そのときに大事だと感じたのが、面接前に何を確認したいかを自分の中で整理しておくことでした。
面接は、採用されるためだけの場ではありません。
自分に合う職場かどうかを見極めるための時間でもあります。
この記事では、介護職員が面接前に確認しておきたいことと、実際に面接で使いやすい質問例を整理してお伝えします。
今すぐ転職を決めていない方でも、職場選びの基準を持つだけで気持ちが少し楽になることがあります。
なぜ介護職の転職は「入職後のギャップ」が起きやすいのか
介護の職場は、同じ「介護職募集」でも中身がかなり違います。
たとえば、同じ正社員でも、
- 夜勤の回数
- 休憩の取りやすさ
- 記録の量
- 人員の余裕
- 介助の重さ
- 看護師との連携のしやすさ
- 管理者やリーダーの雰囲気
こうした部分は施設ごとの差が大きいです。
しかも、求人票には最低限の条件しか書かれていないことも多く、実際の働きやすさまでは見えません。

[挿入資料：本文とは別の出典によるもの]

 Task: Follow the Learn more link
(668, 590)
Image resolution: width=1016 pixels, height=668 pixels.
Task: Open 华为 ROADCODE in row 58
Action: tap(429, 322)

そのため、面接前に「自分は何を知っておきたいのか」を整理しておかないと、なんとなく話を聞いて終わってしまい、入職後に「こんなはずじゃなかった」と感じやすくなります。
面接前にまず整理したいこと
いきなり質問リストを考える前に、まずは自分の中で次の3つをはっきりさせておくのがおすすめです。
1. 前の職場や今の職場で何がしんどかったのか
ここが曖昧だと、次の職場でも同じ理由で苦しくなりやすいです。
たとえば、
- 夜勤回数が多すぎて生活リズムが崩れた
- 人手不足で休憩が取れなかった
- 職員同士の空気がきつかった
- 教育がなく、入職後すぐに現場任せだった
- 残業や記録業務が多かった
このように、しんどさの正体を言葉にしておくと、面接で聞くべきことが見えてきます。
2. 次の職場で絶対に外したくない条件は何か
全部を理想通りにするのは難しくても、譲れない条件を決めておくことは大切です。
たとえば、
- 夜勤は月4回以内にしたい
- 日勤中心で働きたい
- 休み希望が通りやすい職場がいい
- 身体的負担が重すぎない施設形態がいい
- 教育体制があるところがいい
この「譲れない条件」があるだけで、面接で確認すべきポイントがかなり明確になります。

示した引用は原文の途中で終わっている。